[Python-Dev] Re: [Python-checkins] python/nondist/sandbox/spambayes GBayes.py,1.7,1.8

Tim Peters tim.one@comcast.net
Thu, 22 Aug 2002 00:49:08 -0400

[Eric S. Raymond]
> Your users' mailers would have two delete buttons -- spam and nonspam.
> On each delete the message would be shipped to bogofilter, which would
> would merge the content into its token lists.

I want to raise a caution here.  Graham pulled his formulas out of thin air,
and one part of the scoring step is quite dubious.  This requires detail to
understand.  Where X means "word x is present" and similarly for Y, and S
means "it's spam" and "not-S" means "it's not spam", and sticking to just
the two-word case for simplicity:

P(S | X and Y) = [by Bayes]

P(X and Y | S) * P(S) / P(X and Y) = [by the usual expanded form of Bayes]

P(X and Y | S) * P(S) / (P(S)*P(X and Y | S) + P(not-S)*P(X and Y | not-S))

All that is rigorously correct so far.  Now we make the simplifying
assumption that puts the "naive" in "naive Bayes", that the probability of X
is independent of the probability of Y, so that the conjoined probabilities
can be replaced by multiplication of non-conjoined probabilities.  This

P(S)*P(X|S)*P(Y|S) + P(not-S)*P(X|not-S)*P(Y|not-S)

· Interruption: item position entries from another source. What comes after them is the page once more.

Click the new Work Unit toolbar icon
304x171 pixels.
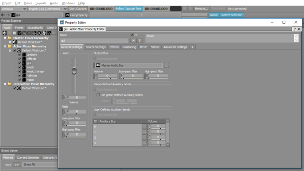5,33
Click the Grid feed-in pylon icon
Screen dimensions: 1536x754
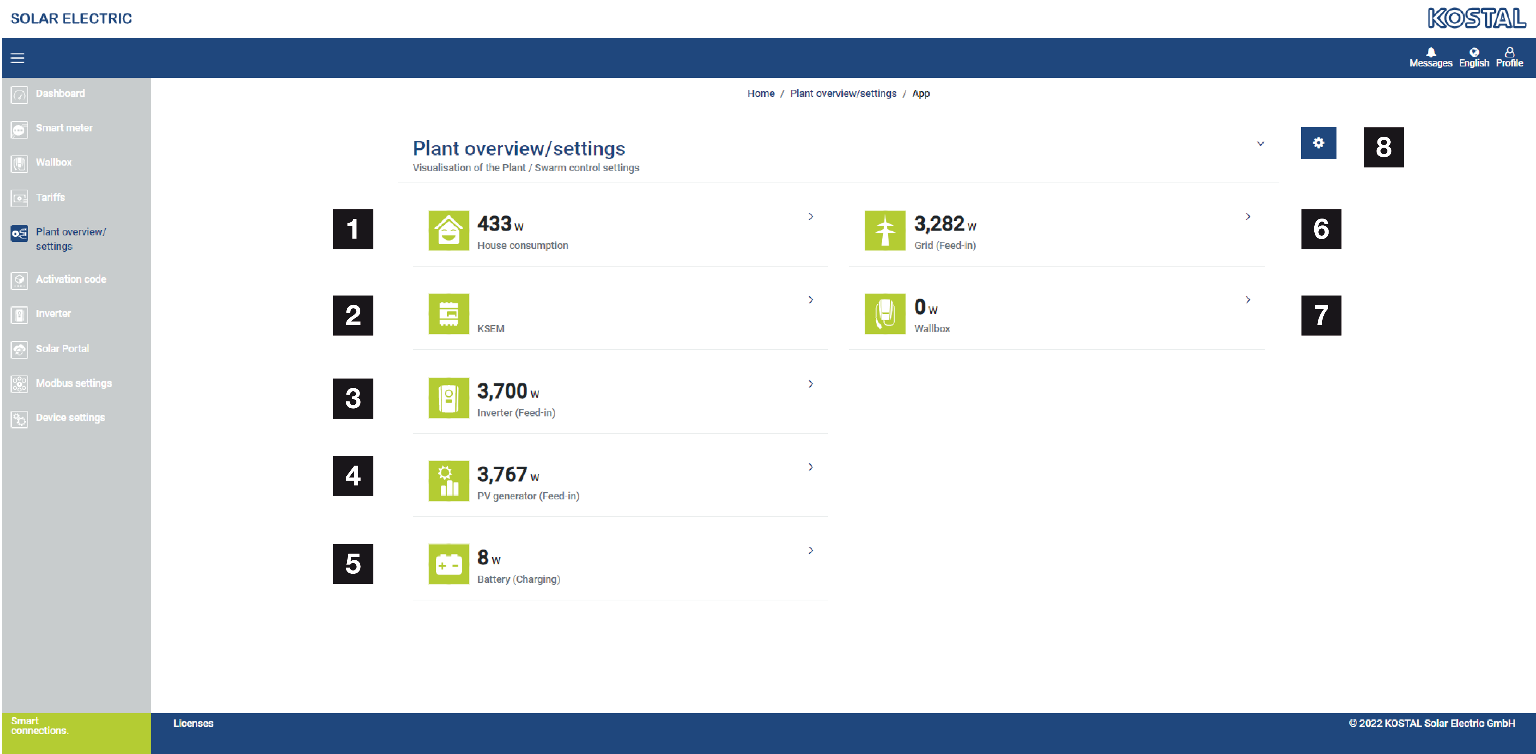pyautogui.click(x=885, y=230)
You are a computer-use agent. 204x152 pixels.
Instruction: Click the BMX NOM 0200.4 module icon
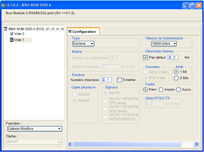coord(6,29)
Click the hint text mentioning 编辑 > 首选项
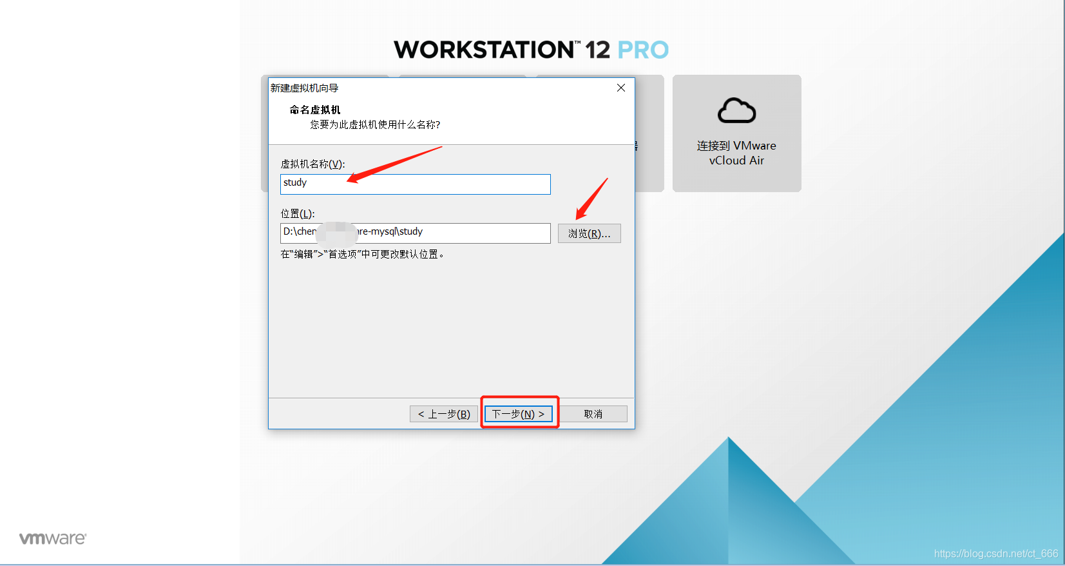Screen dimensions: 1065x566 coord(362,254)
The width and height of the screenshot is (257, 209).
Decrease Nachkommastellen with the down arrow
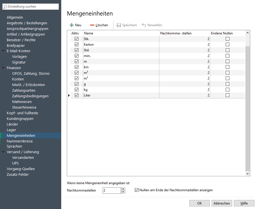tap(123, 192)
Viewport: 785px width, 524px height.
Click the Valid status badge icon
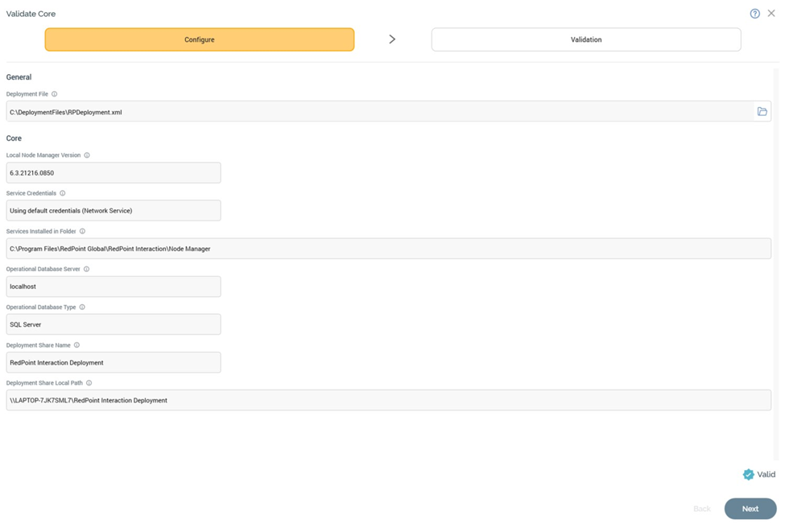tap(748, 475)
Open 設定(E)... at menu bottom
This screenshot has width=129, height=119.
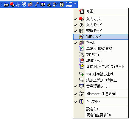pyautogui.click(x=101, y=109)
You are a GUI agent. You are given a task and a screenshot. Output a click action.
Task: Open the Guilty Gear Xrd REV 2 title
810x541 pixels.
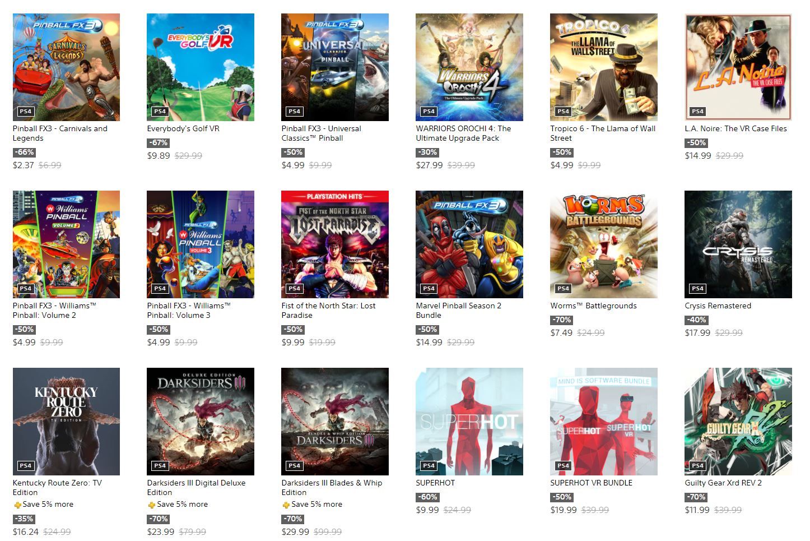point(723,483)
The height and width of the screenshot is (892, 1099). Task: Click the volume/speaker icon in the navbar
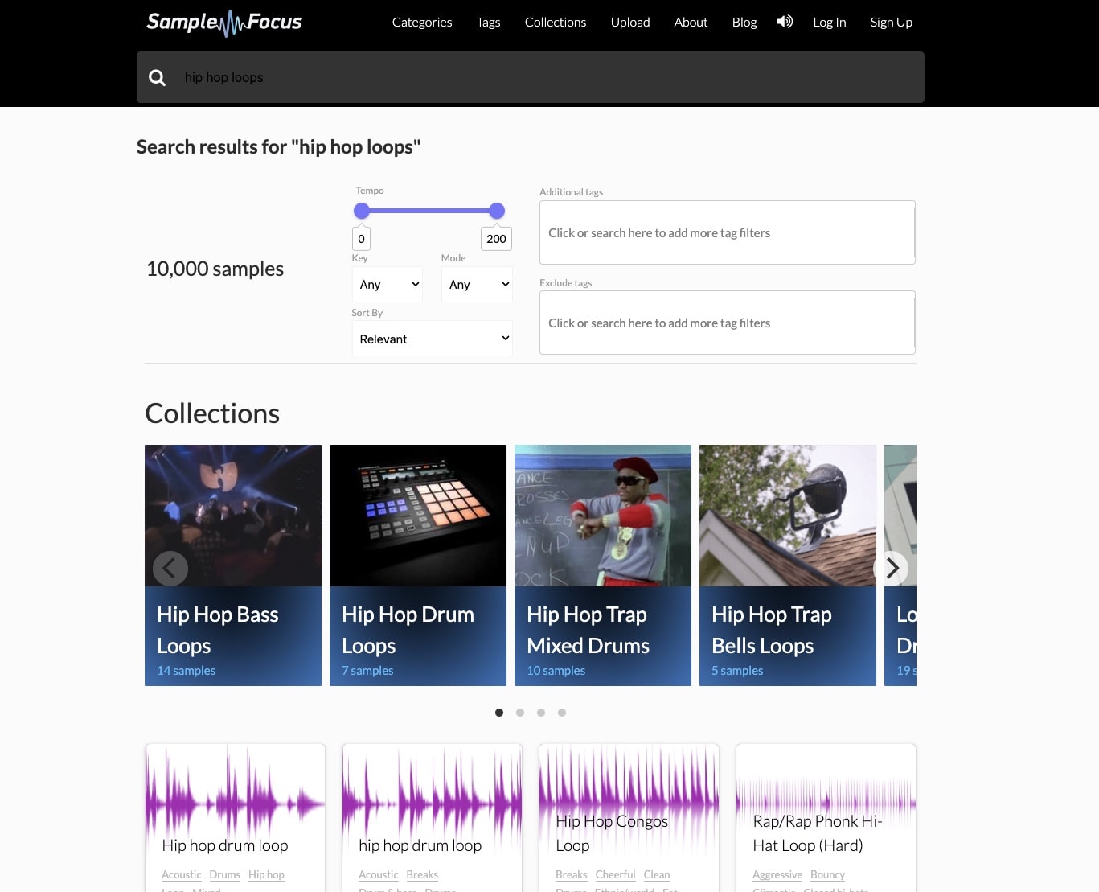pos(785,22)
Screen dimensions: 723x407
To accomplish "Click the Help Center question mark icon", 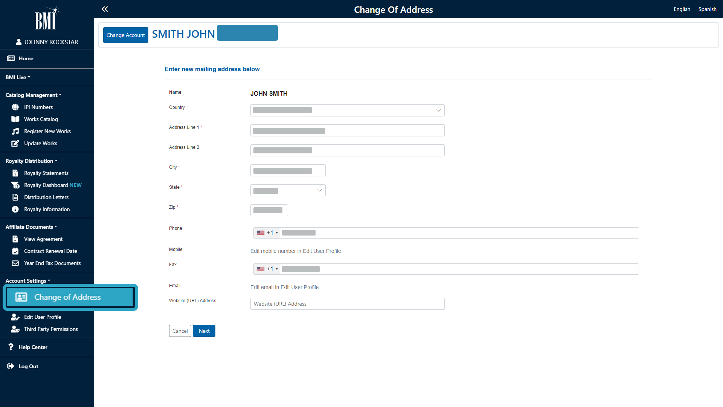I will click(x=11, y=347).

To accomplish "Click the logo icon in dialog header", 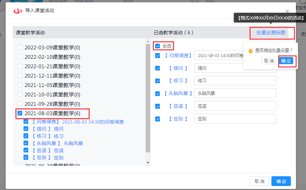I will (17, 11).
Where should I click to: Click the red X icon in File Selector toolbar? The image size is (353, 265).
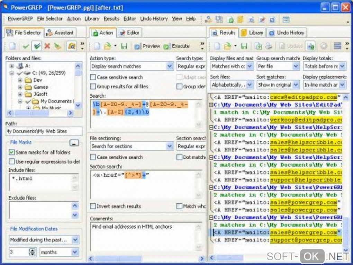click(x=47, y=46)
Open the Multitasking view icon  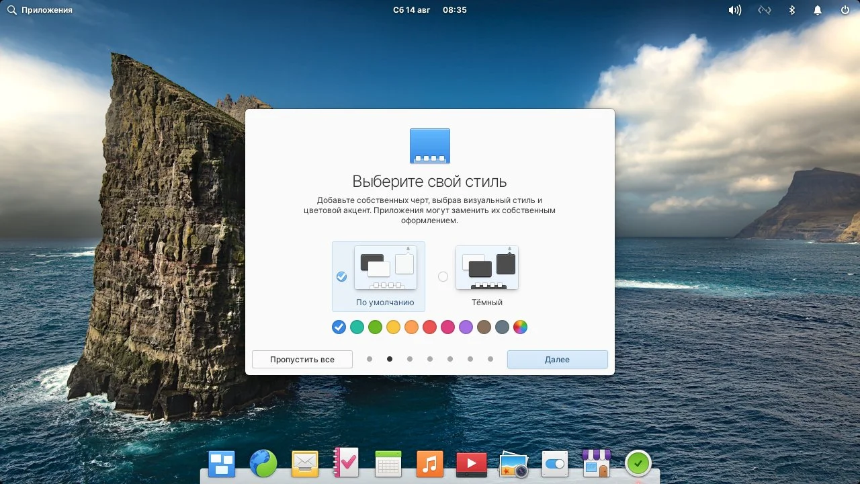tap(221, 463)
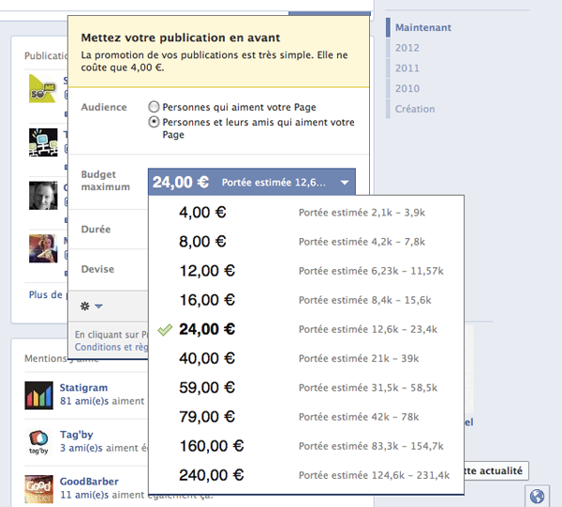Image resolution: width=562 pixels, height=507 pixels.
Task: Click the Tag'by page icon
Action: 38,443
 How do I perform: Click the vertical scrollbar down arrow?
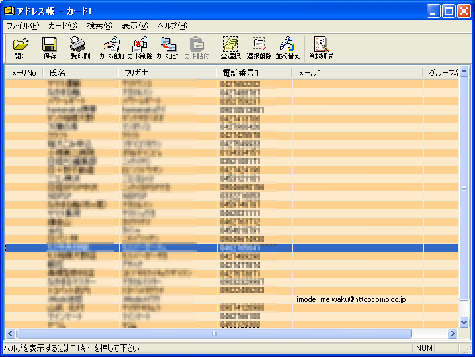(x=464, y=322)
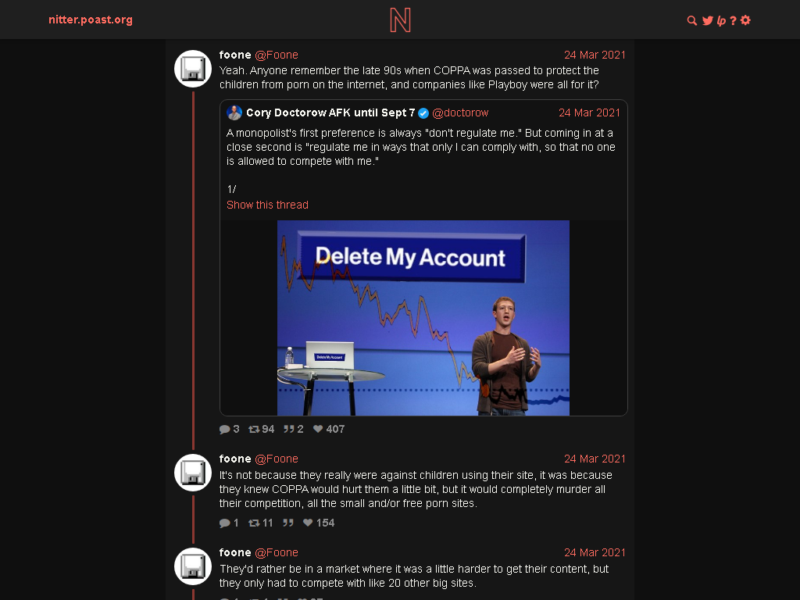Open the search icon in header

(x=692, y=20)
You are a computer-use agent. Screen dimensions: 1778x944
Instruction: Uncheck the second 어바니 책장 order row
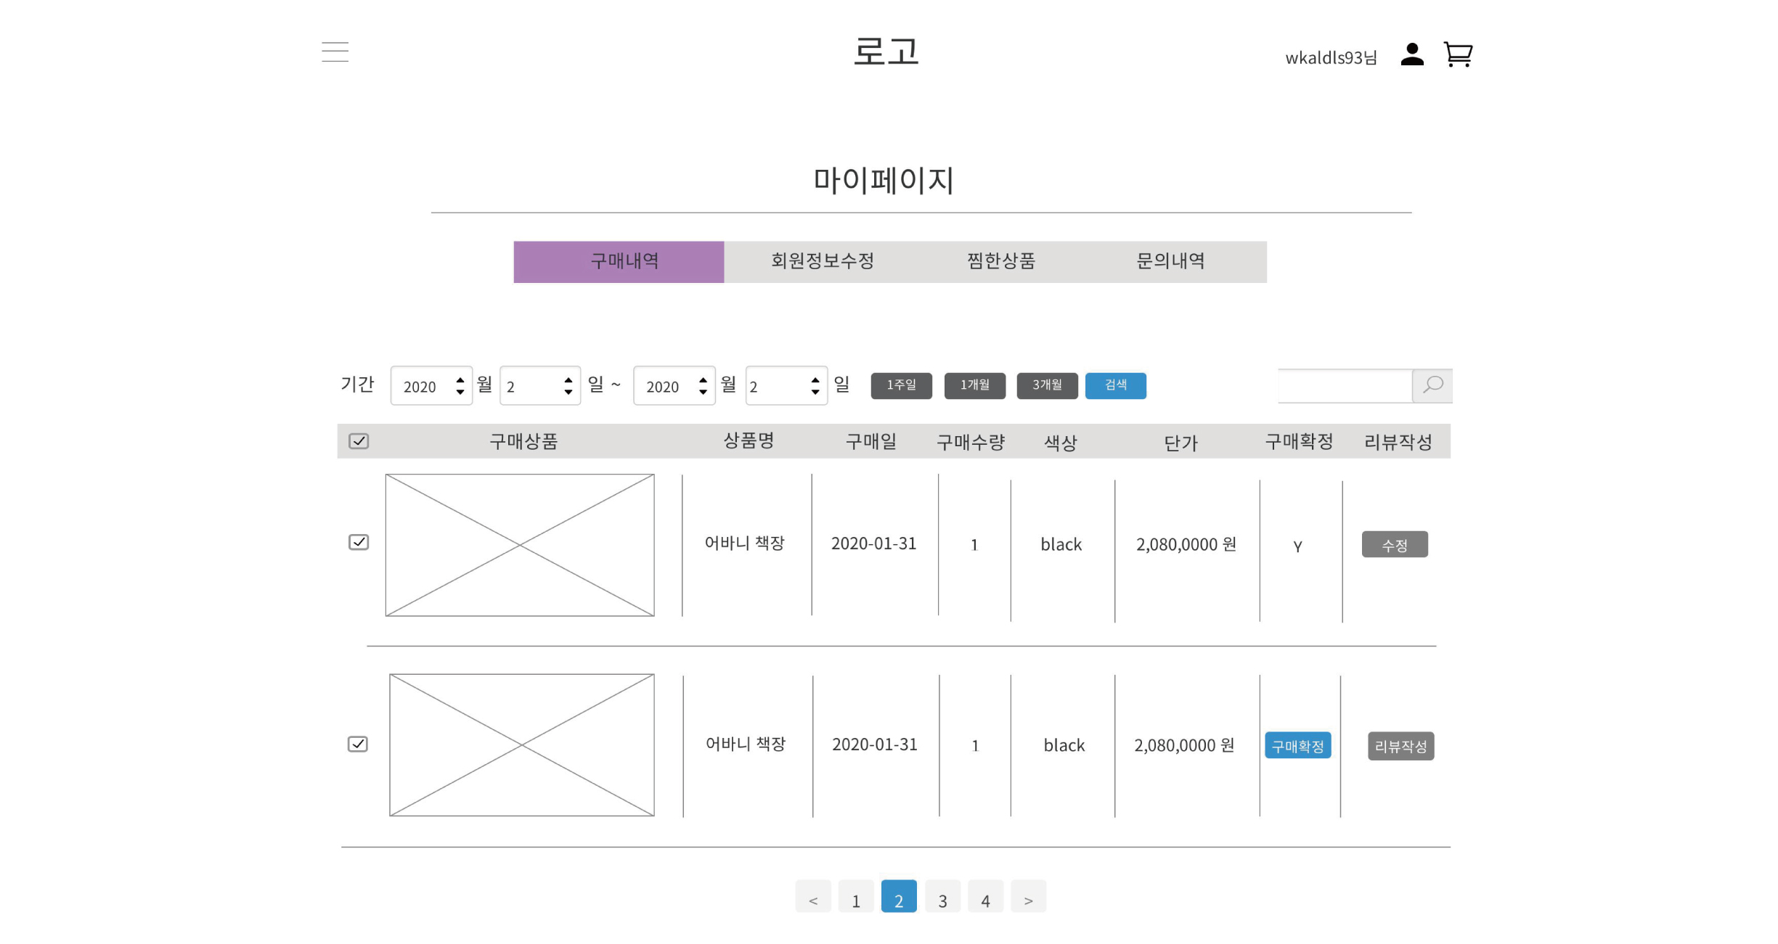tap(357, 744)
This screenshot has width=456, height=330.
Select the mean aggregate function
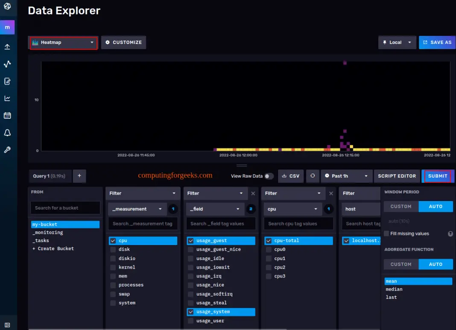(x=418, y=281)
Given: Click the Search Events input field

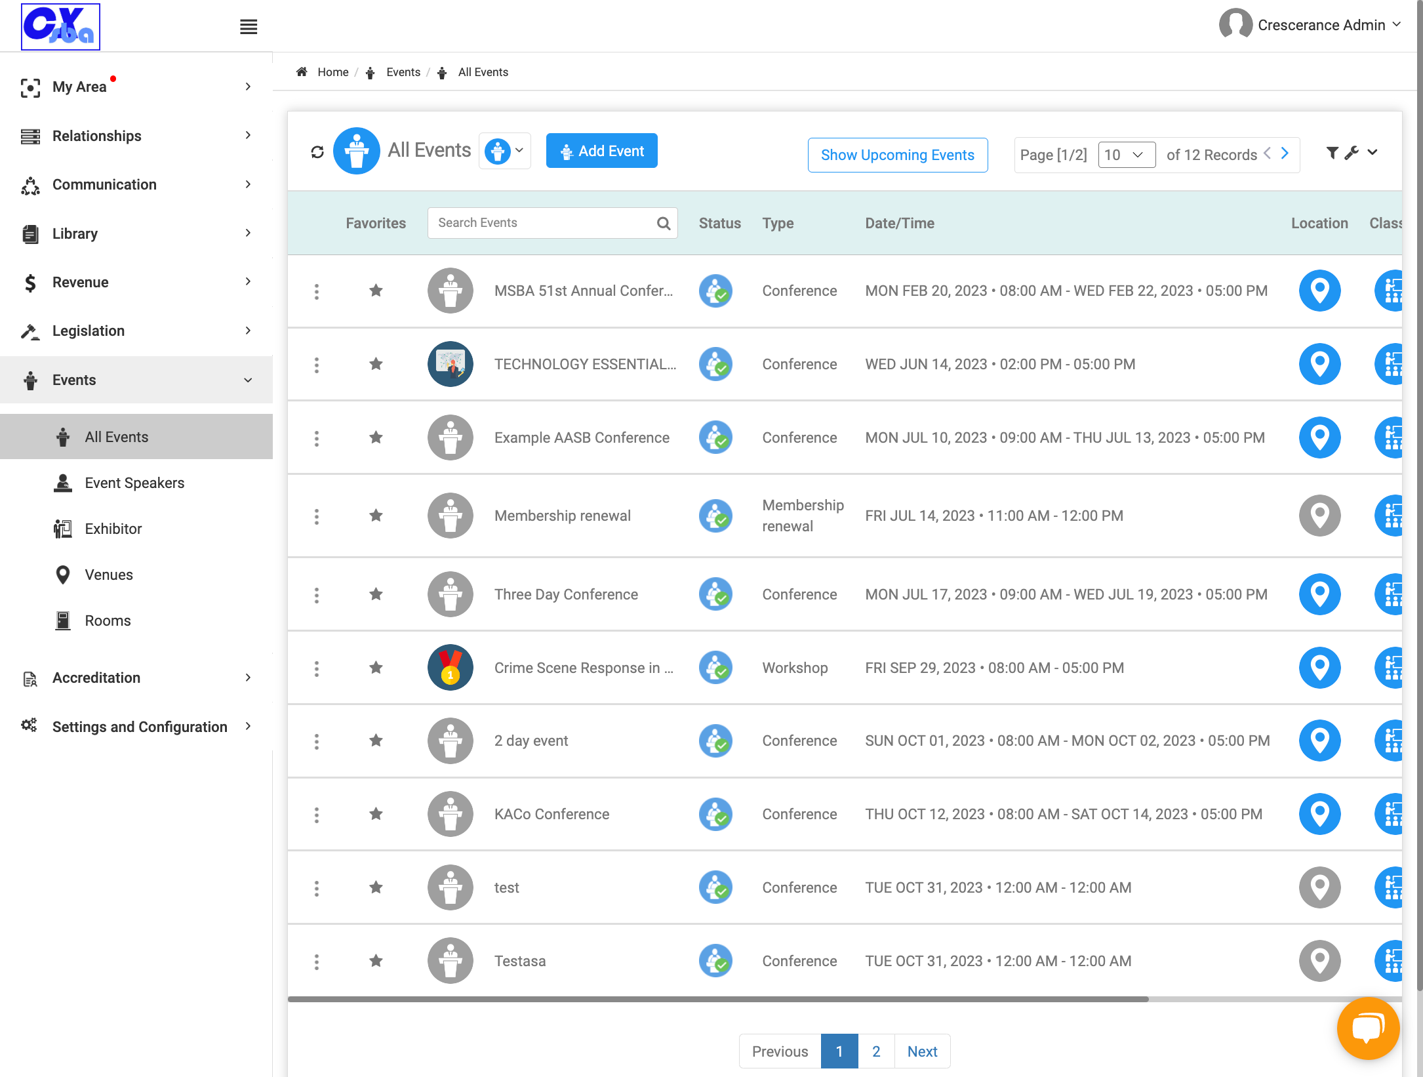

Then, unlike a "normal" formulation of Bayesian classification, Graham's
scheme simply doesn't know anything about P(X|S) and P(Y|S) etc.  It only
knows about probabilities in the other direction (P(S|X) etc).  It takes 3
more applications of Bayes to get what we want from what we know.  That is,

P(X|S) = [again by Bayes]

P(S|X) * P(X) / P(S)

Plug that in, mutatis mutandis, in six places, to get

P(S)*P(S|X)*P(X)/P(S)*P(S|Y)*P(Y)/P(S) + ...

The factor P(X)*P(Y) cancels out of numerator and denominator, leaving

P(S)*P(S|X)/P(S)*P(S|Y)/P(S) + ...

and simplifying some P(whatever)/P(whatever) instances away gives

P(S|X)*P(S|Y)/P(S) + P(not-S|X)*P(not-S|Y)/P(not-S)

This isn't what Graham computes, though:  the P(S) and P(not-S) terms are
missing in his formulation.  Given that P(not-S) = 1-P(S), and
P(not-S|whatever) = 1-P(S|whatever), what he actually computes is

P(S|X)*P(S|Y) + P(not-S|X)*P(not-S|Y)

This is the same as the Bayesian result only if P(S) = 0.5 (in which case
all the instances of P(S) and P(not-S) cancel out).  Else it's a distortion
of the naive Bayesian result.

For this reason, it's best that the number of spam msgs fed into your
database be approximately equal to the number of non-spam msgs fed into it:
that's the only way to make P(S) ~= P(not-S), so that the distortion doesn't
matter.  Indeed, it may be that Graham found he had to multiply his "good
counts" by 2 in order to make up for that in real life he has twice as many
non-spam messages as spam messages in his inbox, but that the final scoring
implicitly assumes they're of equal number (and so overly favors the "it's
spam" outcome unless the math is fudged elsewhere to make up for that).

It would likely be better still to train the database with a proportion of
spam to not-spam messages reflecting what you actually get in your inbox,
and change the scoring to use the real-life P(S) and P(not-S) estimates.  In
that case the "mystery bias" of 2 may actively hurt, overly favoring the
"not spam" outcome.

Note that Graham said:

    Here's a sketch of how I do statistical filtering.  I start with one
    corpus of spam and one of nonspam mail.  At the moment each one has
    about 4000 messages in it.

That's consistent with all the above, although it's unclear whether Graham
intended "about the same" to be a precondition for using this formulation,
or whether fudging elsewhere was introduced empirically to make up for the
scoring formula neglecting P(S) and P(not-S) by oversight.